* **Excerpt**:

# # # #

# Central Machinry Dovetail machine



## Glenmore (Sep 10, 2004)

Does anyone have one of these HF has it on sale and I was thinking about picking one up the model number is 34102. Any input would be thankful.


----------



## Glenmore (Sep 10, 2004)

Well no replies that telling me what my decision will be. Afraid I'd be getting what I would pay for. Anyone have recomedations on a have decently priced dovetail machine. And I would like to know what kind of luck you had with your model. Thanks


----------



## eagle1 (Sep 25, 2004)

*HF dovetail*

Hello,
I have one of these it works, with a little trial & error I think it works
just like it should


----------



## Glenmore (Sep 10, 2004)

eagle1 said:


> Hello,
> I have one of these it works, with a little trial & error I think it works
> just like it should


Thanks for the info that's what I've been hearing I think I'll try to get to the store and get a better look at it heard that there are 2 different ones one with plastic and one with metal templates. And welcom eagle1 to the routerforums.


----------



## All Thumbs (May 21, 2005)

does anyone have a picture of this fixture


----------



## Glenmore (Sep 10, 2004)

All Thumbs said:


> does anyone have a picture of this fixture


All Thumbs they have the picture in there flyer but it can't tell if it has the metal or plastic templates. Good to have you here All Thumbs.


----------



## All Thumbs (May 21, 2005)

Thanks Glann; I sent for a catalog, I have a Crestline, and these look very similar, but will only do half blind, The dimensions may be such that thr Rockler through template can be adapted to it like I did to my Crestline and it really works great.I'm still working on the jig I am making to use a fixture similar to the incra guide bar, and you can do through dovetails in three cuts without the use of the templates. ref;www.woodshopdemos.com/incra4.htm.
catch ya'll later
Frank


----------



## NewMontanaWorkshop (Sep 10, 2004)

I just picked that one up about a week ago -- haven't had time to do much with it yet though. (Templates are metal). Instructions leave a lot to be desired, but there is another document for a virtually identical jig that I'll get the link to for you later.


----------



## Glenmore (Sep 10, 2004)

Thanks for the info Frank and Stan for the info I'm going to get this week. Wanted metal because. So I'll take my time with it.


----------



## NewMontanaWorkshop (Sep 10, 2004)

Here is the link... it is for the WoodStock International dovetail jig, but the jigs are virtually identical..
http://www.woodstockint.com/dovetail.aspx
The manual is downloadable from the link above.

The Harbor Freight jig comes with the 1/2" template for the sale price. Additional templates (9/16", 7/16" and 1/2") are available for $9.99 each.


----------



## NewMontanaWorkshop (Sep 10, 2004)

All Thumbs said:


> does anyone have a picture of this fixture


http://www.harborfreight.com/cpi/ctaf/Displayitem.taf?itemnumber=34102http://www.harborfreight.com/cpi/ctaf/displayitem.taf?function=Search
Above is a link to the item in question.


----------



## Glenmore (Sep 10, 2004)

# # # #

* **Data**:
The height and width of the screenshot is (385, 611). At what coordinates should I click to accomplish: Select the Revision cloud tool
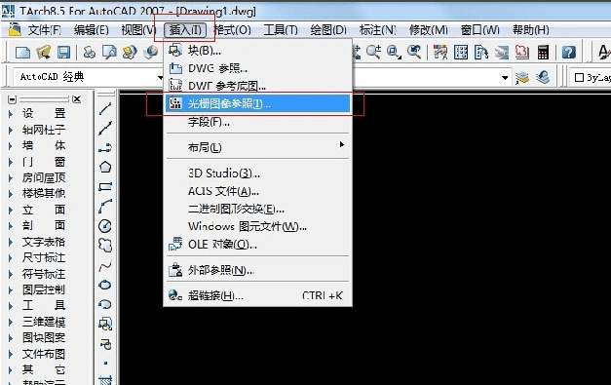tap(105, 246)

# # # #

* **Problem set**:
[a] In the dovetail jig thread, why does NewMontanaWorkshop point to the WoodStock International manual? Answer in one to three sentences.
[b] According to the dovetail jig thread, how much does each additional template for the Harbor Freight jig cost?
[c] Pick up the dovetail jig thread where it stops, and write the next post.

* **Answers for the exercise**:
[a] The instructions that come with the Harbor Freight jig leave a lot to be desired. The WoodStock International jig is virtually identical, and its manual can be downloaded from the link given.

[b] $9.99 each.

[c]
Stan that's the one. I'm glad I didn't buy it when I first saw it. It's even cheaper. I'll order it this week. Thanks for the link.


----------



## NewMontanaWorkshop (Sep 10, 2004)

Glenmore said:


> Stan that's the one. I'm glad I didn't buy it when I first saw it. It's even cheaper. I'll order it this week. Thanks for the link.


 Don't ya just love it when a plan comes together......


----------



## Glenmore (Sep 10, 2004)

Well Stan thanks again just ordered it.


----------



## Glenmore (Sep 10, 2004)

Hey Stan and Frank should be getting that baby today. I'll keep you both informed on what I think of it. I'm like a kid on chrismas day. I huge kid.


----------



## Glenmore (Sep 10, 2004)

*Finally got it*

I finally got the blasted thing today after waiting 12 days for it it's finally here. Looks great I'll have to do some practicing before I get into it. The bad news is I need another work bench to mount it  . I was planning on one anyway. Stan that is a spitting image from your link in fact even the boxes are idental. I'll probably hold off on getting them other templates for awhile until I get the hang of this one.  Thanks to all that helped me make my decision on this. Don't worry I'll have a whole lot more questions about how to use and keep my fingers and saness.


----------



## Pop_pop1 (Sep 10, 2004)

Hi Glenmore,
I've had one of these HF dovetail jigs for a couple of years, but have never used it. I got it in a trade for an old junk van. 
I have all 3 metal templates with it and all of them look & feel like they have a sandblasted finish. Is your template rough, like a sand blasted finish?
I thought I'd sand them smooth before I used them. I wasn't sure what the roughness would do to my router baseplate.
By the way, if you want to make it into a portable jig, just attatch a couple of intersecting boards about 12" for the vertical & 24" for the horizonal as a substitute for a bench top. Then you can just clamp it to a bench top when in use, then remove it afterward. But don't let this stop you from building the other bench you want.
Thanks,
Chuck


----------



## NewMontanaWorkshop (Sep 10, 2004)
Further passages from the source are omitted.